Our patient was a woman who was being treated regularly with a low dose of beta‐blocker and had already taken it on the day when the amiodarone infusion was started. It may be preferable to avoid initiation of IV amiodarone with concomitant beta‐blocker. The patient was admitted with rapid AFib and signs of left heart failure. Her hemodynamic state was stable. She did not have a history of ischemic heart disease and TEE showed a normal left ventricular function.

The medical management of AFib includes rate or rhythm control. In patients with signs of left heart failure, treatment with beta‐blockers or calcium channel blockers can worsen this condition. In this patient, we preferred rhythm control with the goal of reducing AFib‐related symptoms and improving her quality of life over time.

In stable patients, either pharmacological or electrical cardioversion can be attempted, but pharmacological cardioversion is less effective.

According to current guidelines for the management of atrial fibrillation, pretreatment with amiodarone, flecainide, ibutilide, or propafenone should be considered to facilitate the success of electrical cardioversion. The choice of a specific drug is based on the type and severity of associated heart disease. Owing to extracardiac toxicity of amiodarone, other antiarrhythmic drugs should be considered first whenever possible. Amiodarone is mainly indicated in patients with heart failure.

As already mentioned, for our patient we decided to do electrical cardioversion and start an antiarrhythmic drug. Soon after electrical cardioversion to NSR and intravenous amiodarone therapy, her heart rhythm again returned to rapid atrial fibrillation. We continued to treat our patient with IV amiodarone. During this time, she was on ECG monitoring, but without regular measurement of QT interval. On the third day, we gave additional bolus of amiodarone 150 mg and after that did cardioversion. That evening amiodarone‐induced TdP developed. Significant QT prolongation was revealed on the ECG.
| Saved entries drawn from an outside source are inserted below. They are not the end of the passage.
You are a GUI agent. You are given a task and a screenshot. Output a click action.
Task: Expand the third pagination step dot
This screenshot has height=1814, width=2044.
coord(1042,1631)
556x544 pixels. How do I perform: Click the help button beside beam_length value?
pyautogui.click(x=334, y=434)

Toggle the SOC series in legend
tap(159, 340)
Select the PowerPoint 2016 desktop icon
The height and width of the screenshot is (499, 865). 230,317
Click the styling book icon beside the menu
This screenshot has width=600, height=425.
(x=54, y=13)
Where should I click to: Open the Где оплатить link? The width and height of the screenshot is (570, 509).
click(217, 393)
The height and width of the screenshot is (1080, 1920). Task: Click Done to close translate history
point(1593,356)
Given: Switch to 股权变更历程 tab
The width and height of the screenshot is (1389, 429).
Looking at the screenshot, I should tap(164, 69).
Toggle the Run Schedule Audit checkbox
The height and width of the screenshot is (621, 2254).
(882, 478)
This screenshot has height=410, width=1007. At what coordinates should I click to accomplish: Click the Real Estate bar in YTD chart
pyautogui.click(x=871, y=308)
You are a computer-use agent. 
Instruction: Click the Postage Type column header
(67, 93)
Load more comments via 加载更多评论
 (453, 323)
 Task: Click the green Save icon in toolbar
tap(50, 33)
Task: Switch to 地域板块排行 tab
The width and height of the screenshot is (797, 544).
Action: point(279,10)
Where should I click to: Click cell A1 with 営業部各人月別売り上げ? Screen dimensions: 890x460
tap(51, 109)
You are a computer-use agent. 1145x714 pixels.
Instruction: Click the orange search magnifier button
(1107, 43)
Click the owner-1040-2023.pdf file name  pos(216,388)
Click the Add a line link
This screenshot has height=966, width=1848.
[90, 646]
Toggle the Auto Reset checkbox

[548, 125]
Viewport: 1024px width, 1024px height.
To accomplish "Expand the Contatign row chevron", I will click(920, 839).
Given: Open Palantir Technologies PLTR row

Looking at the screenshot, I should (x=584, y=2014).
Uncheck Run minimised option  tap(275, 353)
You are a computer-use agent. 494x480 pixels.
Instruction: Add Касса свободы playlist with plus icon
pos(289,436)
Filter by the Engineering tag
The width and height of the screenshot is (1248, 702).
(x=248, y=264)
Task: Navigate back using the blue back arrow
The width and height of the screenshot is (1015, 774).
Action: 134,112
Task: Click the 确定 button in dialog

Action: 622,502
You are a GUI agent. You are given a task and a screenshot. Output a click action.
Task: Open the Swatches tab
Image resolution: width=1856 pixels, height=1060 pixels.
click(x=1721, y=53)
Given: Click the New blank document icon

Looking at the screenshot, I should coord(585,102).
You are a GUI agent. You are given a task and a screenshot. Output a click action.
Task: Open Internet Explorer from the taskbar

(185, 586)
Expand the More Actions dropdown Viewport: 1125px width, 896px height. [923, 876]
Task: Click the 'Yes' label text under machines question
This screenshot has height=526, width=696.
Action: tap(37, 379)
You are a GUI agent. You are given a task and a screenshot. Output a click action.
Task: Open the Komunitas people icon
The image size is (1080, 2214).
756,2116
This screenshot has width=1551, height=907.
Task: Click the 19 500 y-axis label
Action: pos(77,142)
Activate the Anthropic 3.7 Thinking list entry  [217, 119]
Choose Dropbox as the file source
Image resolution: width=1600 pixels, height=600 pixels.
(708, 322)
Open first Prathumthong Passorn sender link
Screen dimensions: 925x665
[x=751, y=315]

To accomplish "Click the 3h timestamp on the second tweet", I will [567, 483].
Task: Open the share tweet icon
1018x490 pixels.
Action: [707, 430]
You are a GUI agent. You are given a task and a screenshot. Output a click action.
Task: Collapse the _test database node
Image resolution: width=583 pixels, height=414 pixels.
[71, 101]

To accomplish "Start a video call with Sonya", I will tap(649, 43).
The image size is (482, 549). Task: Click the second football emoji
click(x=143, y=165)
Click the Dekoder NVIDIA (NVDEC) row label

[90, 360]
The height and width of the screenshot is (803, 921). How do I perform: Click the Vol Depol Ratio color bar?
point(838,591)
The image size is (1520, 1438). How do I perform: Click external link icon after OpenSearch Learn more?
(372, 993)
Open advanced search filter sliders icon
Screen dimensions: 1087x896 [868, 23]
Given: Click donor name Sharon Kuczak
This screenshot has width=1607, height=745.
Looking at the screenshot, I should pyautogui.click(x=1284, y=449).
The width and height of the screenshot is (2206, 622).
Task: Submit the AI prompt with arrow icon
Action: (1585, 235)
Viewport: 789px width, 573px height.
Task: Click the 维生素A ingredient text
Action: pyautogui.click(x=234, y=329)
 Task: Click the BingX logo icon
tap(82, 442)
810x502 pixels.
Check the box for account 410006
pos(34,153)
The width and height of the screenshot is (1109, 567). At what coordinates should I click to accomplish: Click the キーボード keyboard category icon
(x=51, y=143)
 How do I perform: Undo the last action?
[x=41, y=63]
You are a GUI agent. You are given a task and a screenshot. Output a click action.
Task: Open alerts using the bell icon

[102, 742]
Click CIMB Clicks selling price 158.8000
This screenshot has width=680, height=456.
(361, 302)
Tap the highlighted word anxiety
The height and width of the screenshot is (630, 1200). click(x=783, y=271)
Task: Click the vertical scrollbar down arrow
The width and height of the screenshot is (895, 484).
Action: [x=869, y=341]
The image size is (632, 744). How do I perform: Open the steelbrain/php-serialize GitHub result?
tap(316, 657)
According to literature, amiodarone‐induced TdP more commonly occurs within 24 hours after initiation of the therapy. In our case, it occurred on day 3 of the maintenance infusion of amiodarone. On that morning the ECG revealed prolongation of QTc 488 msec as in comparison with ECG on admission (QTc 405 msec). Perhaps at that time we should have stopped the infusion of amiodarone, as well as not giving an additional bolus of amiodarone before the second cardioversion. After restoration of NSR, the rate was in the low normal range. It would have been useful to assess QT/QTc intervals during that day. An excessive QTc prolongation above 500 msec caused the development of TdP in the patient.

CONCLUSIONS

Intravenous amiodarone therapy requires careful monitoring of the QT interval and timely discontinuation of the treatment in case of excessive prolongation. It can prevent the development of amiodarone‐induced TdP.

CONFLICT OF INTEREST

None declared.

AUTHOR CONTRIBUTIONS

Irina Nordkin MD, MHA, treated the patient and wrote the manuscript. Tatyana Levinas, MD, and Inna Rosenfeld, MD, treated the patient and revised the manuscript. Majdi Halabi, MD, treated the patient and wrote the manuscript.

ETHICAL APPROVAL

Written consent for publication was obtained from the patient and is available upon request.